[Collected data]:

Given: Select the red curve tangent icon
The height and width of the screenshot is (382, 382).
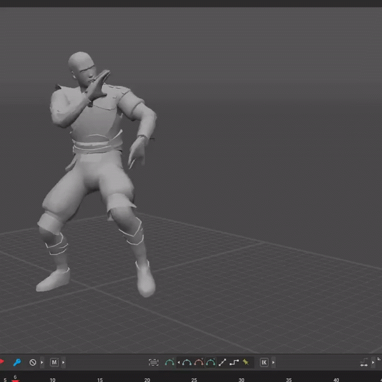Looking at the screenshot, I should 199,362.
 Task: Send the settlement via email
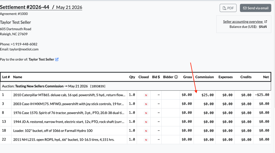tap(255, 8)
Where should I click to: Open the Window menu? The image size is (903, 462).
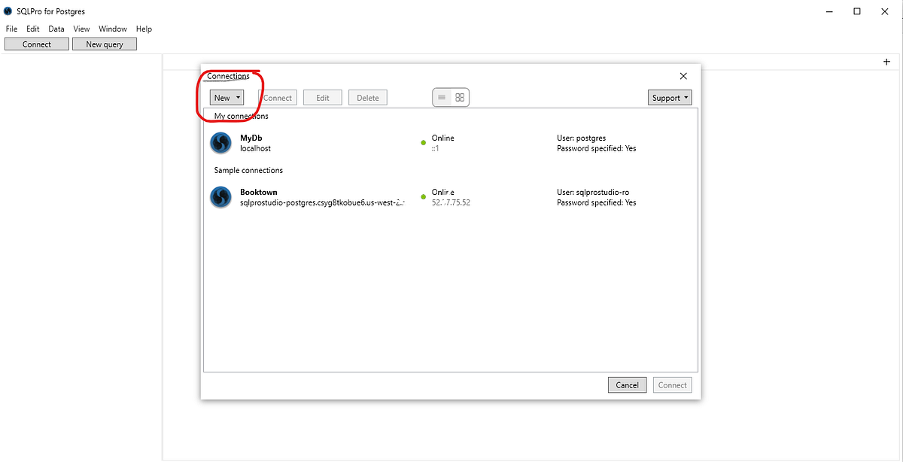tap(112, 29)
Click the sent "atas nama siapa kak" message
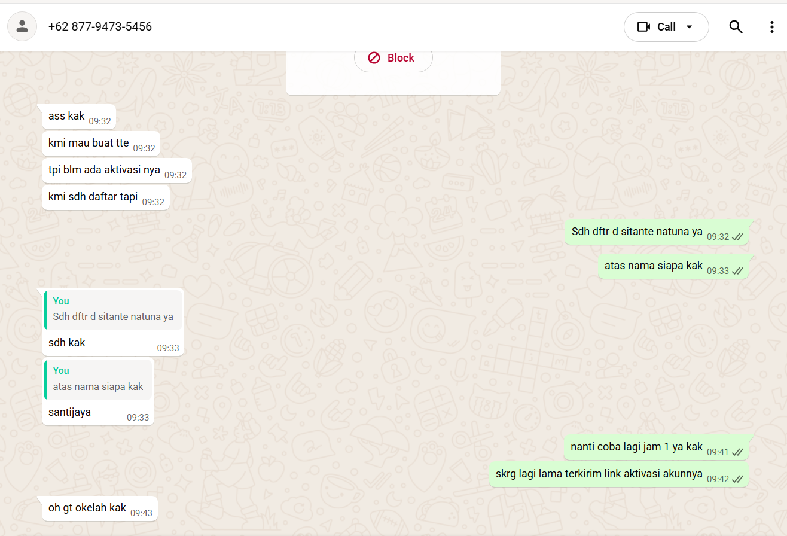Image resolution: width=787 pixels, height=536 pixels. [x=653, y=266]
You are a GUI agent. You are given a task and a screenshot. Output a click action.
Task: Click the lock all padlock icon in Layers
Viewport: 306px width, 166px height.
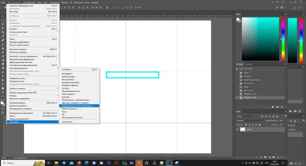pyautogui.click(x=260, y=125)
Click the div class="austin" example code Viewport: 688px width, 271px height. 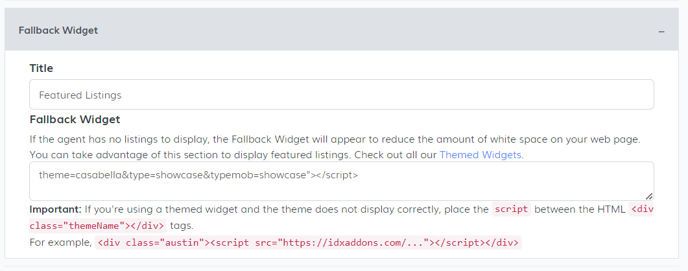[x=308, y=242]
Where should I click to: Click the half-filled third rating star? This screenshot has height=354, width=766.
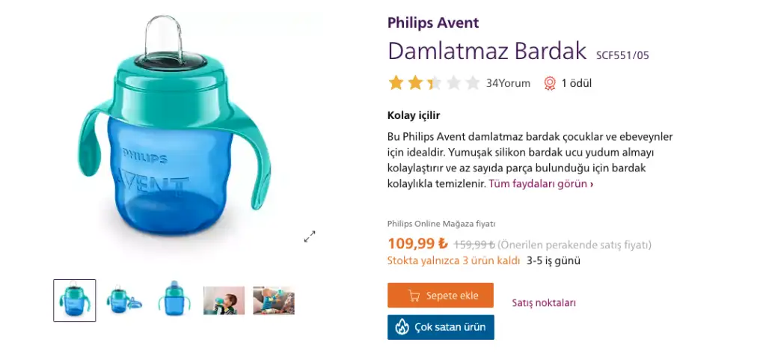(434, 83)
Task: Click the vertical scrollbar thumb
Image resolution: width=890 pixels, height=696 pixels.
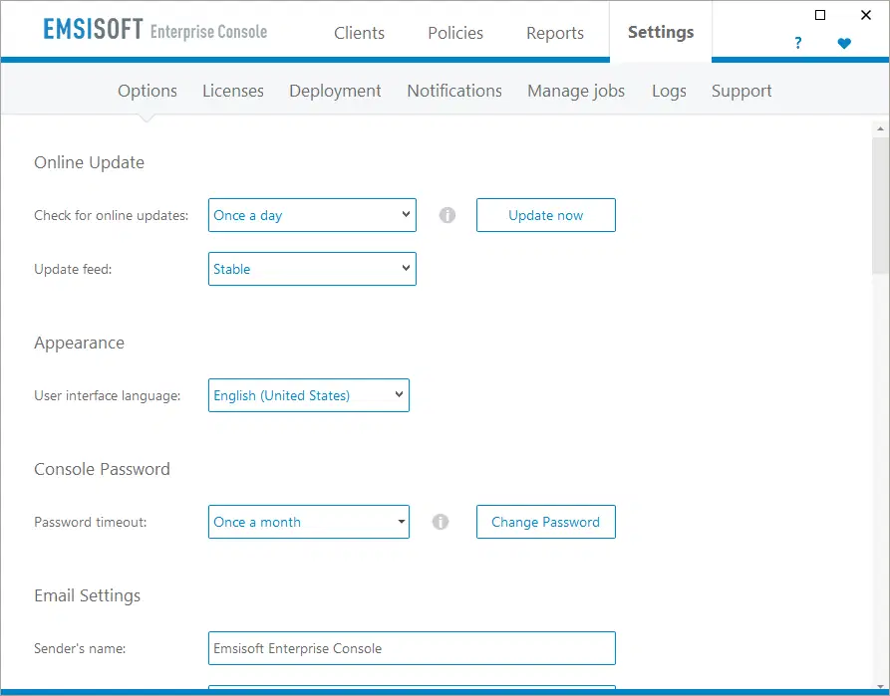Action: click(880, 204)
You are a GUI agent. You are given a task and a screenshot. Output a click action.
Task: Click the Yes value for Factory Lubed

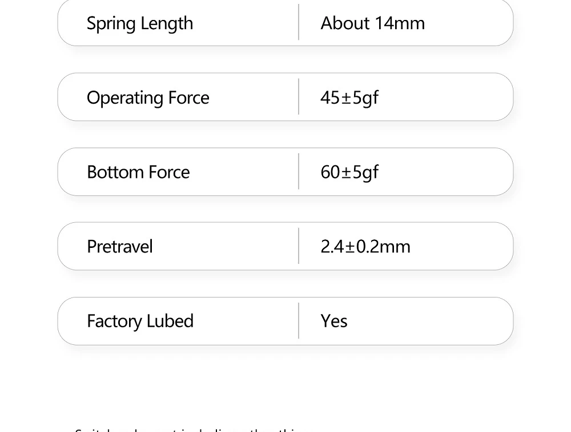tap(334, 321)
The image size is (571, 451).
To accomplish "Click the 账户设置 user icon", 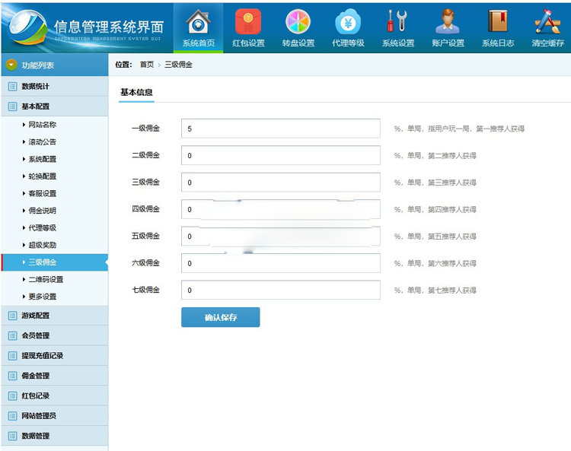I will coord(448,22).
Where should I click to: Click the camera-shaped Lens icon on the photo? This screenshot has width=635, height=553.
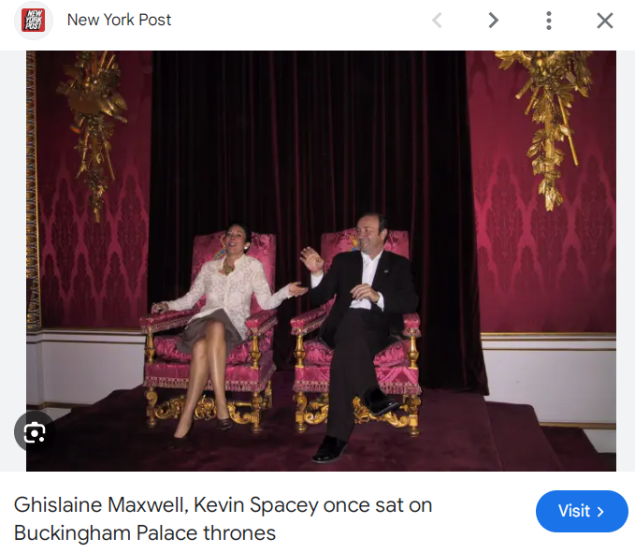click(35, 432)
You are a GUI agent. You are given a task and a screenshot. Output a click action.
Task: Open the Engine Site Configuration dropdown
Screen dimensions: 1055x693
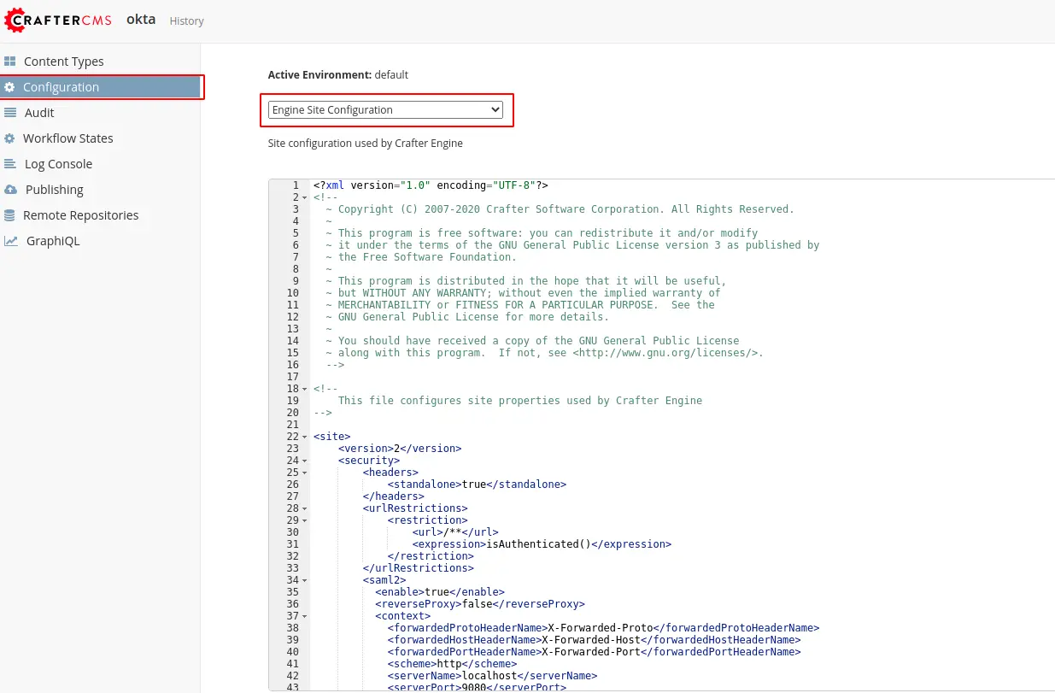pos(385,110)
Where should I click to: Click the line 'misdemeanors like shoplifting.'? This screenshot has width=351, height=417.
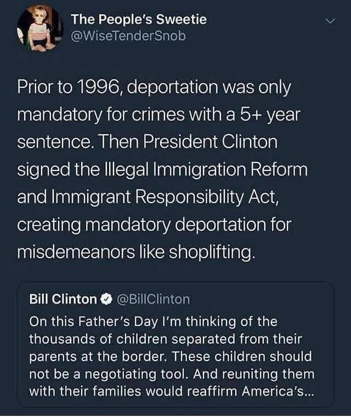click(x=137, y=252)
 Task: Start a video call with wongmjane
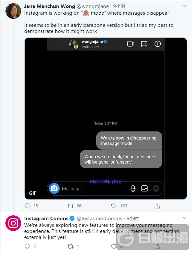click(131, 44)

[Requirement]:
The pictures stay out; repeat exactly the lines from the one with "Where should I click to: Click the camera-shaped" to the end of the entries above, and nothing else.

[Answer to the problem]:
Where should I click to: Click the camera-shaped Lens icon on the photo? This screenshot has width=635, height=553.
click(35, 432)
You are a GUI agent. You are given a task and a screenshot. Output a click action.
Task: Open the Engine Site Configuration dropdown
Screen dimensions: 1055x693
pos(385,110)
Where should I click to: Click the line 'misdemeanors like shoplifting.'? This screenshot has width=351, height=417.
click(x=137, y=252)
 Task: Start a video call with wongmjane
click(131, 44)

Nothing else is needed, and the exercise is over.